Im quite sure that they witch elves choose random children from the city to murder and bathe in the blood off but i could be wrong. I think the reason that there are only women is that its just a female profession, kinda like the sorceresses, but without the kings law behind it.

Khorne


----------



## bitsandkits (Mar 18, 2008)

khrone forever said:


> Im quite sure that they witch elves choose random children from the city to murder and bathe in the blood off but i could be wrong. I think the reason that there are only women is that its just a female profession, kinda like the sorceresses, but without the kings law behind it.
> 
> Khorne


not all witch elves are female,the men are just dressed like women,they are the lady boys of the warhammer world for ten dollar they love you long time .


----------



## Chryckan (Jul 17, 2013)

khrone forever said:


> Im quite sure that they witch elves choose random children from the city to murder and bathe in the blood off but i could be wrong. I think the reason that there are only women is that its just a female profession, kinda like the sorceresses, but without the kings law behind it.
> 
> Khorne


First off they are dark elves and witch elves. I don't think they are going to be picky when it comes to getting sacrifices. They probably kill anyone they get their hands on just for the fun of it.

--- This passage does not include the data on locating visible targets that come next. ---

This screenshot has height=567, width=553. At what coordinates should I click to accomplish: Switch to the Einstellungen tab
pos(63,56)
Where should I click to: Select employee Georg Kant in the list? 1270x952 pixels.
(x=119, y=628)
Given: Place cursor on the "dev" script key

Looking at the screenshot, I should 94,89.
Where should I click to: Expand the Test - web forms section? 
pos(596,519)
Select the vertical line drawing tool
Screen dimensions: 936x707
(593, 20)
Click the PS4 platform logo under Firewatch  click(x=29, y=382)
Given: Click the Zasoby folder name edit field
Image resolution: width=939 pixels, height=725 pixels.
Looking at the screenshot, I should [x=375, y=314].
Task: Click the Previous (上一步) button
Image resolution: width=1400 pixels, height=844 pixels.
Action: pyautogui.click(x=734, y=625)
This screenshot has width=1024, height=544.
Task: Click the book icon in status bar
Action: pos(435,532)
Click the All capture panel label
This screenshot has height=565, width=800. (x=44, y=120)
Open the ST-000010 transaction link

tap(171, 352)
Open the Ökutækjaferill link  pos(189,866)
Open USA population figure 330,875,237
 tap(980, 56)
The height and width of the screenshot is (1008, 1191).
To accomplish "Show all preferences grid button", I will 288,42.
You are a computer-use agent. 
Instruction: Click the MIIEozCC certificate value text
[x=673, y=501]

But your are right that it is a gender exclusive order. Only females are allowed to join. Sort of like how only men are allowed to join the Empires knightly orders.


----------



## Adramalech (Nov 10, 2009)

bitsandkits said:


> not all witch elves are female,the men are just dressed like women,they are the lady boys of the warhammer world for ten dollar they love you long time .


I want to be one of those. Where can I sign up? <3


----------



## Bindi Baji (Apr 23, 2009)

bitsandkits said:


> not all witch elves are female,the men are just dressed like women,they are the lady boys of the warhammer world for ten dollar they love you long time .


So maybe they will get a new cartman model to go with them and that's why they have been pulled, hmm................


----------



## khrone forever (Dec 13, 2010)

bitsandkits said:


> not all witch elves are female,the men are just dressed like women,they are the lady boys of the warhammer world for ten dollar they love you long time .


there he goes again , i like you bits......in a weird way


----------